→ Aim of the exercise
Reproduce the data word for word, from the line that contains "The width and" through the end of the data, and leave the pictures out.
————
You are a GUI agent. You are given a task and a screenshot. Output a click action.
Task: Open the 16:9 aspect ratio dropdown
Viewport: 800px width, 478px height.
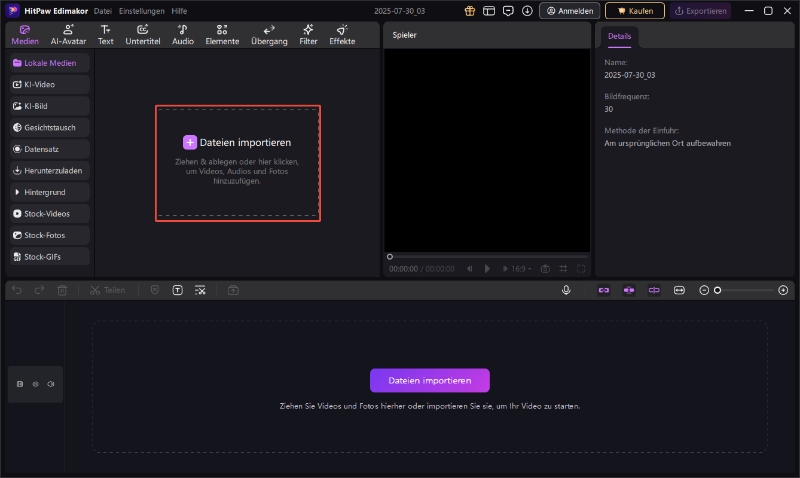(x=520, y=268)
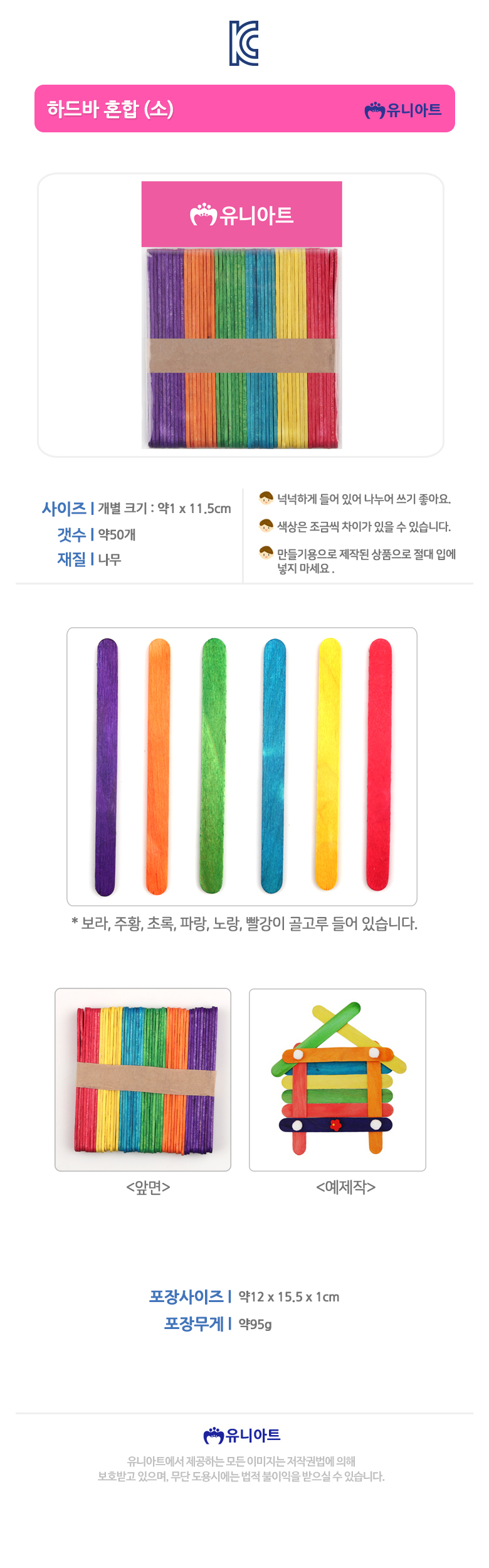
Task: Click the UniArt logo in the footer
Action: pyautogui.click(x=242, y=1435)
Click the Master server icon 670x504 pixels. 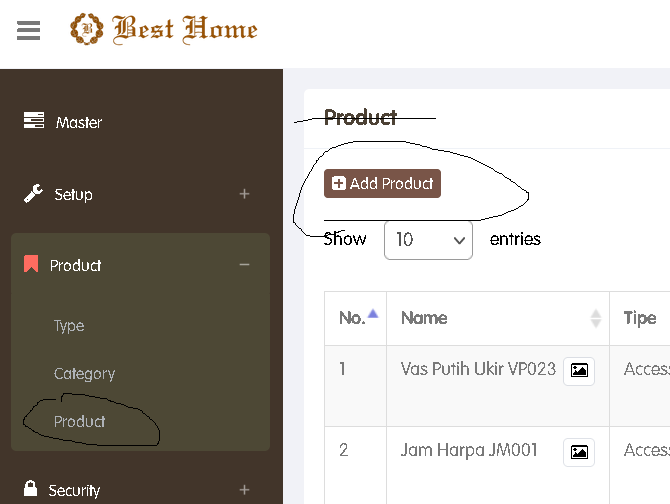[34, 121]
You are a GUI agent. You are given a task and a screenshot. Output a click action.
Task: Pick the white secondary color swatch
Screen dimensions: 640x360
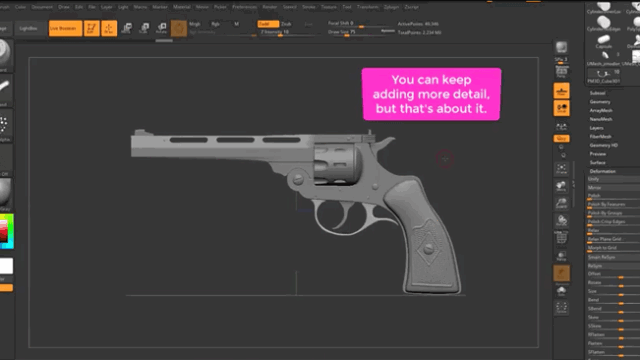pyautogui.click(x=6, y=266)
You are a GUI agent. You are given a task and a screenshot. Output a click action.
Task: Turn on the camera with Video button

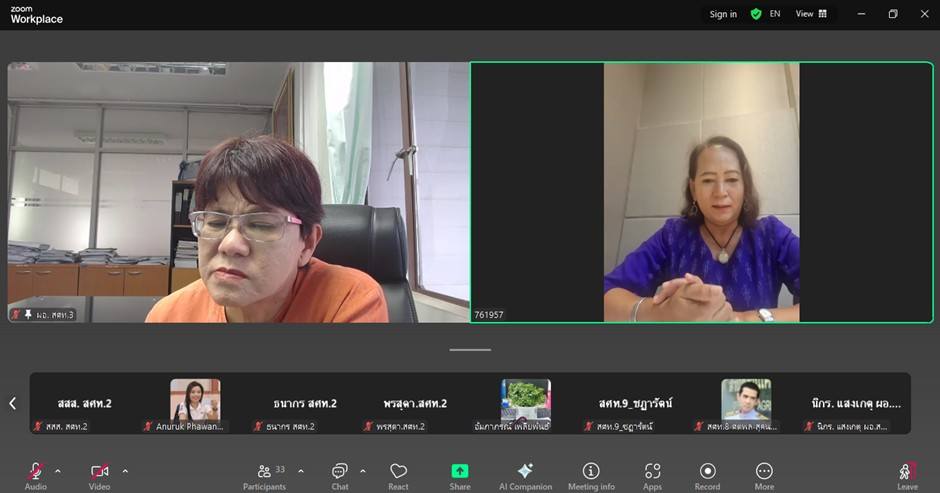[x=99, y=472]
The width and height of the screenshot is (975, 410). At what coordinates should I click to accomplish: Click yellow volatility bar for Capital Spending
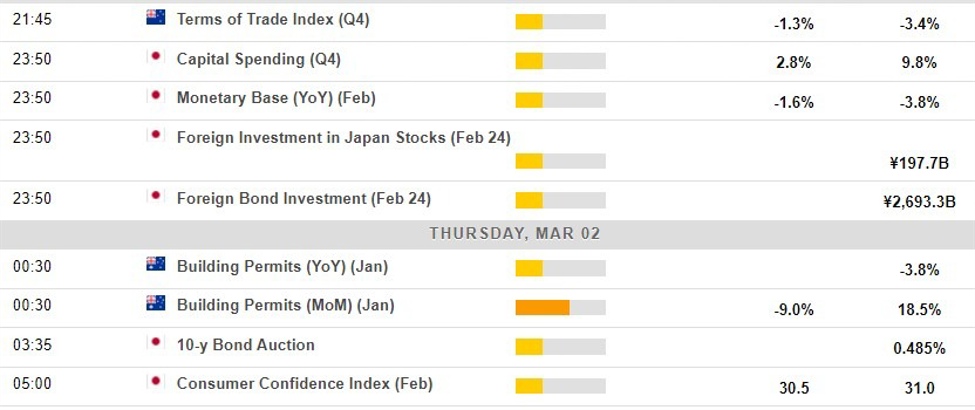[529, 61]
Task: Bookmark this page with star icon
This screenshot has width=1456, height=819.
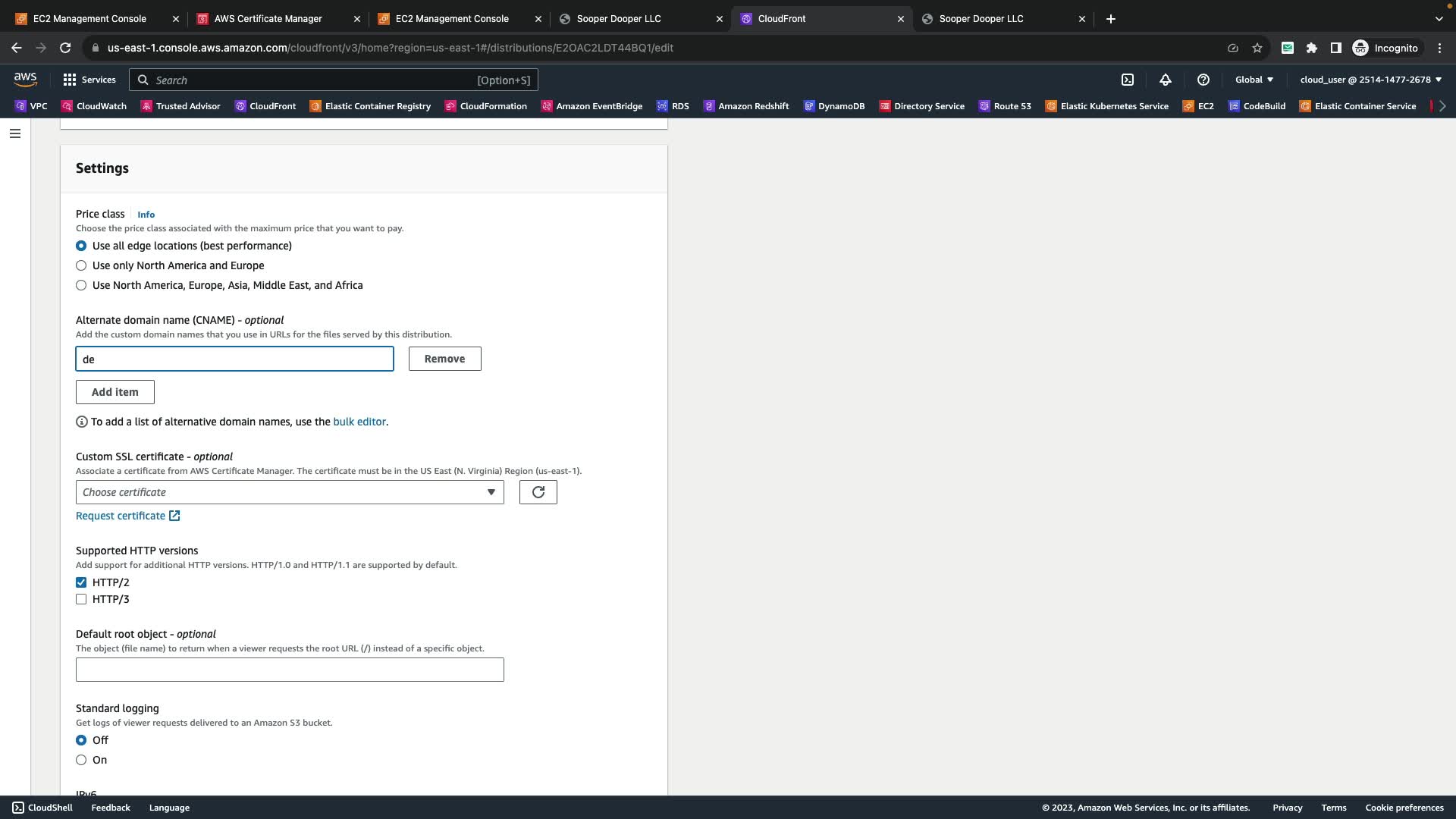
————
→ Response to this task
The width and height of the screenshot is (975, 410). At what coordinates should I click to accomplish: Click yellow volatility bar for Capital Spending
[529, 61]
Task: Bookmark this page with star icon
This screenshot has width=1456, height=819.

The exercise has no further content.